Sellers No Longer Deterred by Lock-In Effect, Study Finds
Companies Mentioned
Why It Matters
Easing of the lock‑in effect expands inventory and revives buyer activity, supporting a more balanced housing market.
Key Takeaways
- •Over 33% of sellers have <5% mortgages but still list
- •40% of agents say lock‑in effect is minor or gone
- •New listings rose 3% YoY, biggest jump since November
- •Mortgage‑purchase applications increased 10% week over week
- •80% of buyers actively searching despite rate volatility
Pulse Analysis
The "lock‑in effect"—where homeowners stay put to preserve unusually low mortgage rates—has long suppressed U.S. housing supply. Recent data from Coldwell Banker’s 2026 Home Shopping Season Report suggests that this friction is fading. More than one‑third of sellers now carry sub‑5% rates yet intend to list, and 40% of surveyed agents report the lock‑in as a minor or nonexistent factor. This shift is most pronounced in the Midwest and West, where price appreciation and job growth are prompting owners to prioritize lifestyle changes over rate protection.

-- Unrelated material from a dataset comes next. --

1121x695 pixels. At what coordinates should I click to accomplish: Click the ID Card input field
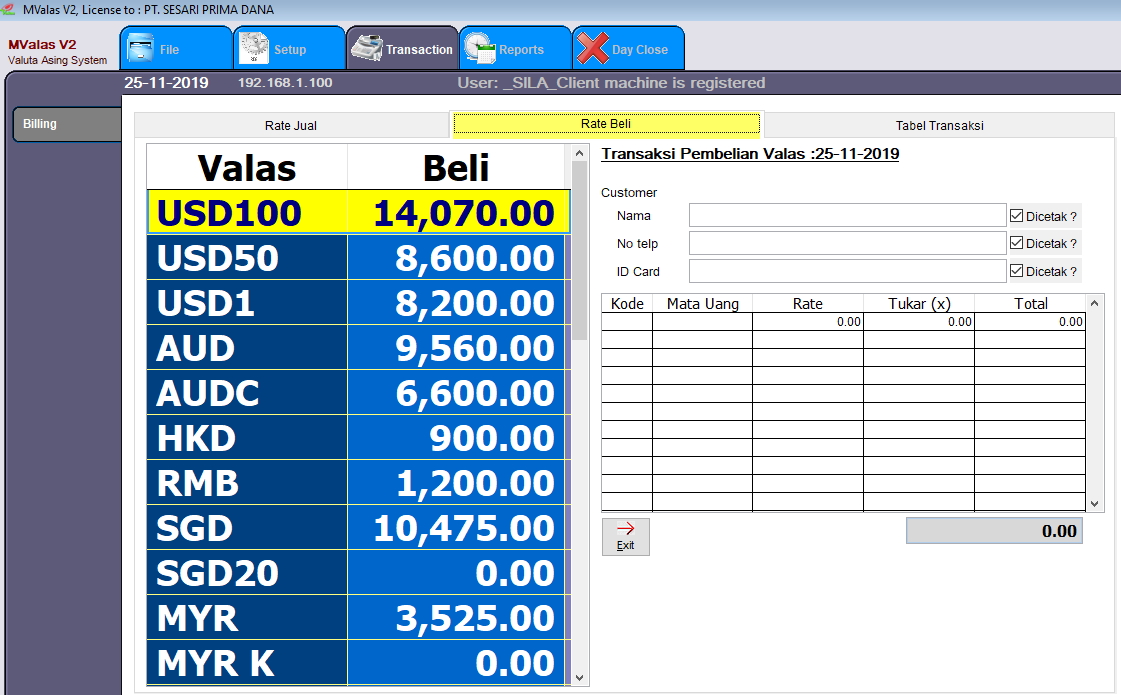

Inventory is responding accordingly. Redfin recorded a 3% year‑over‑year rise in new listings during the four weeks ending April 19, the strongest increase since November, while pending sales slipped only 1.2%—the smallest decline in a month. Simultaneously, mortgage‑purchase applications jumped 10% from the prior week, indicating renewed buyer confidence as the 10‑year Treasury yield steadied and Freddie Mac noted the lowest average spring rates in three cycles. About 80% of buyers are now actively searching, many returning with unchanged or even larger budgets.
Despite the encouraging momentum, volatility remains. Geopolitical tensions surrounding Iran and fluctuating oil prices keep intraday rate swings alive, limiting the likelihood of further policy‑driven cuts. For sellers, the decision to list now hinges on personal circumstances rather than purely financial calculus, while buyers must weigh the risk of rates climbing again against the urgency of securing a home before inventory tightens later in the year. Lenders and real‑estate firms that can provide rate‑lock products or flexible financing are poised to capture a larger share of this re‑energized market.